Without a strong individual practice to raise our self-awareness, both physically and mentally, yoga becomes just another fitness program. The energy of a class helps us learn and move forward in the discipline, but do set aside time for self-practice and learn about yourself as much as you can. Any instructor, however accomplished they are, can only guide us up to a certain point. We alone have to find our own path to take the journey.

Let come what comes, let go what goes. See what remains.

-Ramana Maharshi

The Yogi & the thieves of attention

‘Ding’! The accompanying buzz was loud, as Jean’s iPhone called out to her from the counter-top. She got up from her Downward Dog and gazed at the notification screen. Her friend had just posted a vacation pic on Instagram and the app wanted to tell her how this might be worth checking out, since the friend had posted a pic after a break. Eagerly, she went right in. She felt a bit jealous of her friend enjoying that Hawaiian sunset. She hit like, posted a ‘love it!!!’ comment and repeated the process on a few other pics she came across. She remembered she hadn’t posted a pic for couple of days now. The next five minutes went in cropping, trying out filters and hashtagging. She hovered around the phone for a few of minutes, as likes and comments started trickling in. She got back to her mat eventually, to do a few more vinyasas but the phone kept buzzing after her Instagram post. She decided to wrap up her practice sooner that evening as the final buzz her phone gave her was Netflix telling her a new binge-worthy show has just become available.

Jean is not alone. Each of us are being hijacked constantly by technology in our daily lives and we have learnt to give control. Technology, which can be empowering and a tool to enrich and improve our lives is more often than not enslaving us, fooling us to believe that we are the masters of our own choices.

In yoga, we learn to withdraw from the external and begin our journey inward, where our true self shines. This is the practice of Pratyahara. With the omnipresence of technology in our lives, starting with the smartphone which is our companion to almost everywhere we go, including the yoga mat as far as many yogis out there are concerned, it poses a challenge to that inward journey, drawing us out to the external realm with each ding and buzz.

Thieves of Attention

They call it the ‘Attention Economy’. The more apps persuade you to spend time on them, the more they can maximise revenue. Design Ethicist Tristan Harris says its like these apps have scheduled small meetings with us throughout the day. They user several persuasive techniques in their push notifications to lure us in to the app and spend time in them. Time is indeed money, and they are out there to steal what we should be most careful about – Attention

The True role of technology in our lives

As Yogis, we should be mindful on how we use technology and when we are being used by the thieves of attention

Technology has no doubt made our lives easier. And we are able to do more in life, due to the technological advancements that we have achieved. But as Yogis, we should be mindful on how we use it and when we are being used, by the aforementioned thieves. It takes practice and a whole lot of watchfulness to not let our attention being stolen.

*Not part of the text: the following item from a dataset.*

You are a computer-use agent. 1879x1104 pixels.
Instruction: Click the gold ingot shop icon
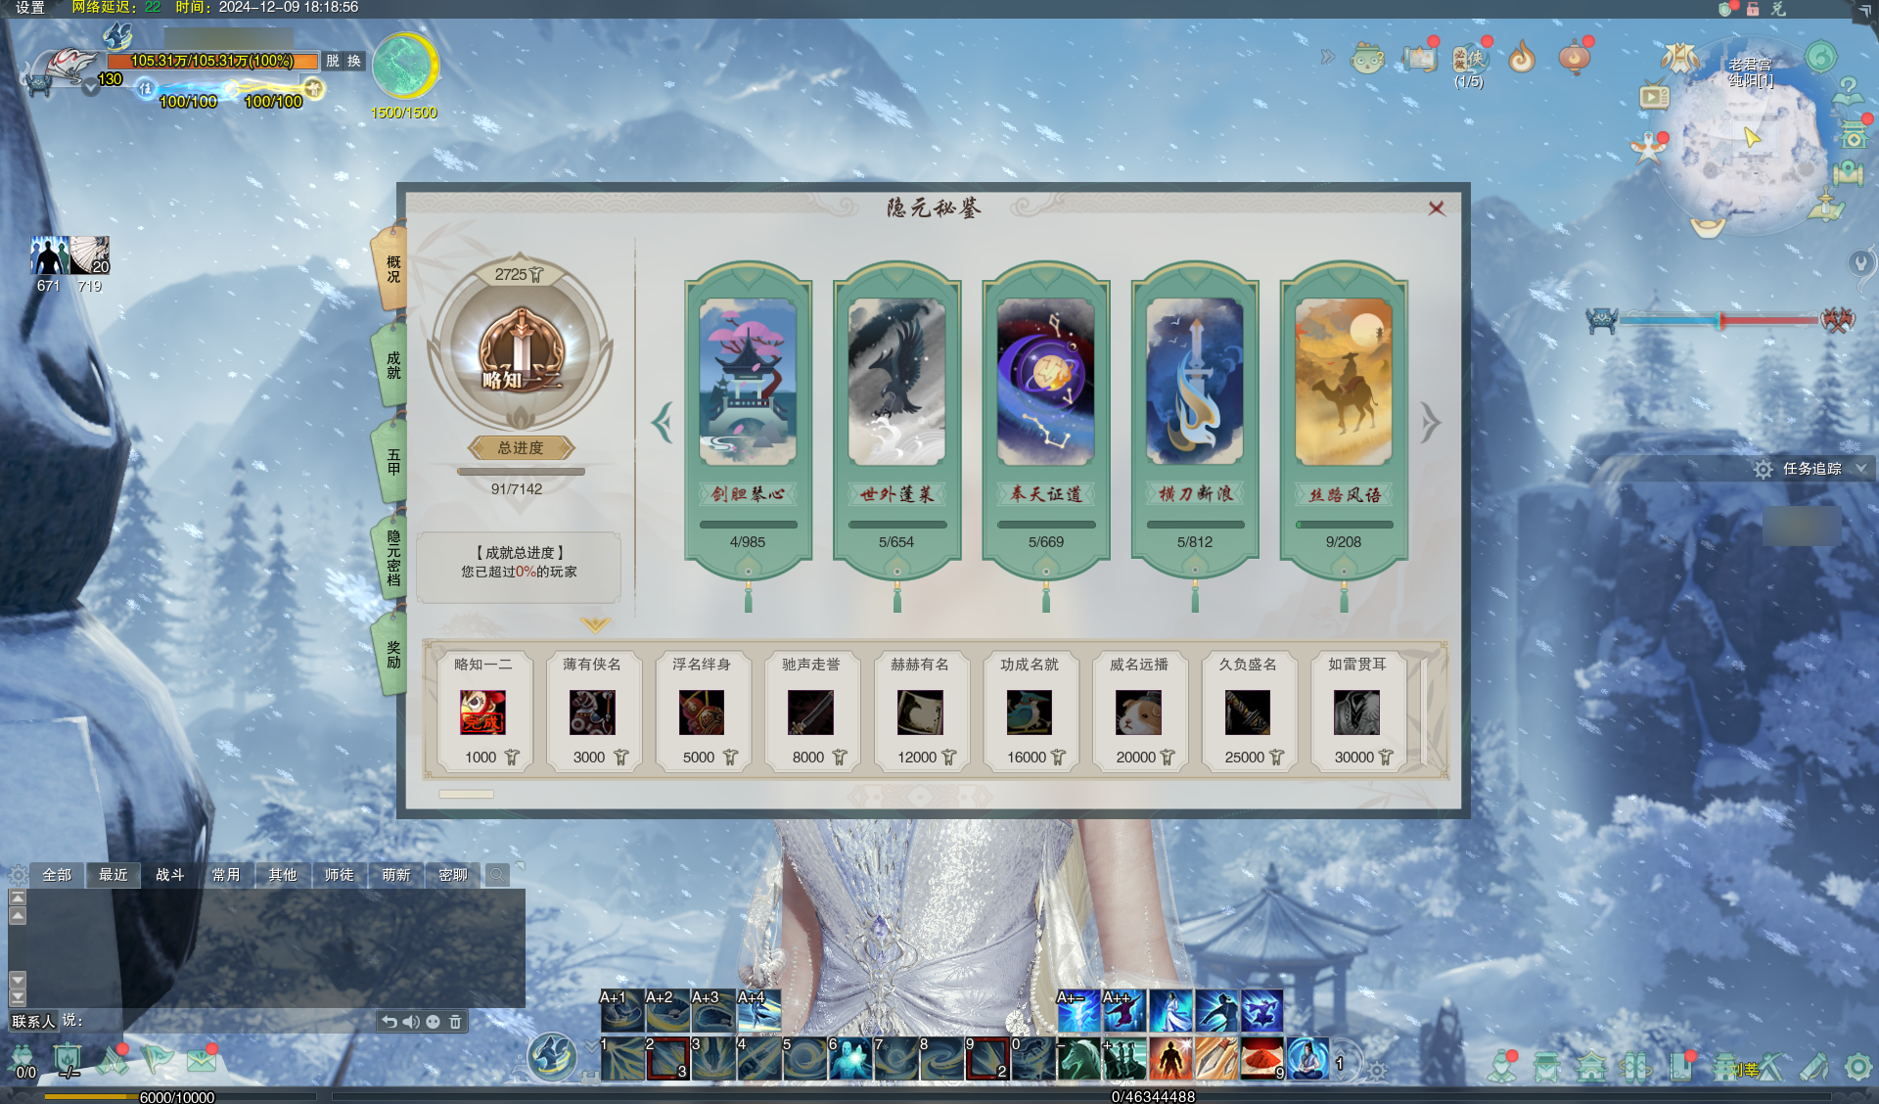tap(1709, 228)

A first step is to set an intention for our interface with technology – what do we want technology to do for us. For e.g. I know to-do apps and reading apps improve my efficiency and knowledge. I have boundaries of how to use messaging apps, how much time to spend each day in them. These boundaries are not set in stone and shouldn’t exist to suffocate us, but I have come to realise that even the exercise of setting these rules forces us to be mindful each time we pick up that phone or open that laptop.


From our intention of how to use technology comes the opportunity to build an essentialist approach to the apps we have on our mobile phones. Each app should have a purpose. Even if it is an entertainment app, it should be something that leaves us happier and fulfilled, not regretful for having spent hours in it.

Practical Tools

  • Snooze notifications of individual apps, unless you really need to be notified – Remember that apps will use various persuasive techniques to lure you to open the app and spend time in it. Let it be a very conscious decision about which apps should do that to you.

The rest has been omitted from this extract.